─── ENTRIES SHOWN

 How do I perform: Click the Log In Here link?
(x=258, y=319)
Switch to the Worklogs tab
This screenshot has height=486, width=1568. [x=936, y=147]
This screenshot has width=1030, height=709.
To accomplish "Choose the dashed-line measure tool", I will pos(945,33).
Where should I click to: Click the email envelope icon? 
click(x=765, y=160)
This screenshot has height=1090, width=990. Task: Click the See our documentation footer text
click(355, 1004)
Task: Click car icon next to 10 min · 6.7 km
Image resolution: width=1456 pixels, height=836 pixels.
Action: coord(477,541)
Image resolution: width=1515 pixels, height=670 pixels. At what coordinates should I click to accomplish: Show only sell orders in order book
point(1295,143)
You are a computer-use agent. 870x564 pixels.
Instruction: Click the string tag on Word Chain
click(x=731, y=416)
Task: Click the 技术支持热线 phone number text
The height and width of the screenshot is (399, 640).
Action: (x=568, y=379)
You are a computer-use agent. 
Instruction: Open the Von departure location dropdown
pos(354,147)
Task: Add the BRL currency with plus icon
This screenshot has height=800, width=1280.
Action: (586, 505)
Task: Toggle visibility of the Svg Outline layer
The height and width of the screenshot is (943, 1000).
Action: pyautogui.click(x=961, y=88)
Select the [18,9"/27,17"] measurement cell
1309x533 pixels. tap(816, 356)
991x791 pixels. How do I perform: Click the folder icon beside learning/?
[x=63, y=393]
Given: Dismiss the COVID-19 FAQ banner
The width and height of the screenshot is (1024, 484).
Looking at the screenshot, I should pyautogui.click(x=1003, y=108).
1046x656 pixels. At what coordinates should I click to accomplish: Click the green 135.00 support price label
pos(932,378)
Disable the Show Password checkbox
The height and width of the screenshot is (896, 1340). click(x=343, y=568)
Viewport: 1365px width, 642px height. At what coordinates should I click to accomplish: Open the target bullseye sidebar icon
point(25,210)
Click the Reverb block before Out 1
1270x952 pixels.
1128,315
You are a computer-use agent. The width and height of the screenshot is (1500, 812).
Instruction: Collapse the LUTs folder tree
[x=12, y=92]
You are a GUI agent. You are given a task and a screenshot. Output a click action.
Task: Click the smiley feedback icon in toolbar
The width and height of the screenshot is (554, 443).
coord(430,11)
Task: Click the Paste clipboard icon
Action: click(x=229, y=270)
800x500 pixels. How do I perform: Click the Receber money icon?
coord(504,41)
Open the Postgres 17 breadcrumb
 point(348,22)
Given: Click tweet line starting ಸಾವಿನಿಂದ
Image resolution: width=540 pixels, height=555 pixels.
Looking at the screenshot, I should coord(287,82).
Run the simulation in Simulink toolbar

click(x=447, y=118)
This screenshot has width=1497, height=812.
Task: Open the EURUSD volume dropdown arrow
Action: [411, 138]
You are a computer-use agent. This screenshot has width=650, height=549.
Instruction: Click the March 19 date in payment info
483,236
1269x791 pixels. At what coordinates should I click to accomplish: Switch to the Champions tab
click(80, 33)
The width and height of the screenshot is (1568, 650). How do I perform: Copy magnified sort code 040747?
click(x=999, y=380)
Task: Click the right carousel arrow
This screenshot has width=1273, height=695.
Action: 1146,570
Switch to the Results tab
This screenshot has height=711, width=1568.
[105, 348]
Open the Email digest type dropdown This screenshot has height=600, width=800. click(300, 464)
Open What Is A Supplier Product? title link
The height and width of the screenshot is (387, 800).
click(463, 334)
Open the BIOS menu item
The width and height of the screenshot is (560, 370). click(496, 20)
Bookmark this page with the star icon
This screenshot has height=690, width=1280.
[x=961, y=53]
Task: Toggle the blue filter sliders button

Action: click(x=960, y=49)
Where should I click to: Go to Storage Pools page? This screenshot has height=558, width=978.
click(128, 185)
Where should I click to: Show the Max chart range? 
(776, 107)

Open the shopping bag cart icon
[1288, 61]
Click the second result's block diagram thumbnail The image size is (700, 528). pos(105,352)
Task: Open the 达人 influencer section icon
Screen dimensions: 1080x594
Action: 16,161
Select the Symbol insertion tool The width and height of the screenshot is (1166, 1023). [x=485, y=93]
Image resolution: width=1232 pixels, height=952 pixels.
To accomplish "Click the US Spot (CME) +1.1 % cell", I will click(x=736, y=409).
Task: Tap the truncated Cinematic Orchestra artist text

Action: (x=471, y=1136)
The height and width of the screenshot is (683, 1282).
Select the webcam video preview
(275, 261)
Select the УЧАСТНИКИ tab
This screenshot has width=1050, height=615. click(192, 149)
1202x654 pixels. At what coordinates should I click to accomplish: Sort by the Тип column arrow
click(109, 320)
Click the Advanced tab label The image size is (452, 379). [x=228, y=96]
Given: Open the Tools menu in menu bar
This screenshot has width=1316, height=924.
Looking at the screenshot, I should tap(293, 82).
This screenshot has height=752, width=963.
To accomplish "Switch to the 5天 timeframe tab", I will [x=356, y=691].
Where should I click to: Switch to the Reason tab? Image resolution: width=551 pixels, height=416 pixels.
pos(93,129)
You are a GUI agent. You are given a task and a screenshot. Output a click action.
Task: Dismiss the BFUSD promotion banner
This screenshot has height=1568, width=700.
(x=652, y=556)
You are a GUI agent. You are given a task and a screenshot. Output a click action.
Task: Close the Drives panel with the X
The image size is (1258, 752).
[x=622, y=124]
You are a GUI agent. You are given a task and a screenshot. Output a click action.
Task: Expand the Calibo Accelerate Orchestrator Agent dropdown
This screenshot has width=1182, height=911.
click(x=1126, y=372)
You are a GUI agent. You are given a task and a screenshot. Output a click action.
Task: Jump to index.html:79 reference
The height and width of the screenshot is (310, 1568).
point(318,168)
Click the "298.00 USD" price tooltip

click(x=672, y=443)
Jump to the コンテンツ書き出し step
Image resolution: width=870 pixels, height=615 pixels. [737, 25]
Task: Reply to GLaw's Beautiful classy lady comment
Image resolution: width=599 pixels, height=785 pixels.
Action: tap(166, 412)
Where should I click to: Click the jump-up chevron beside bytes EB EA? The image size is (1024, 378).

──────

THE PROBLEM: Shift every coordinate in the answers up by 132, and give again, requests included, the lines from the one with "Task: Reply to" up to and including the last of the lines.

EXERCISE OUTPUT:
Task: Reply to GLaw's Beautiful classy lady comment
Image resolution: width=599 pixels, height=785 pixels.
Action: tap(298, 544)
Where should I click to: Click the jump-up chevron beside bytes EB EA? The image size is (1024, 378).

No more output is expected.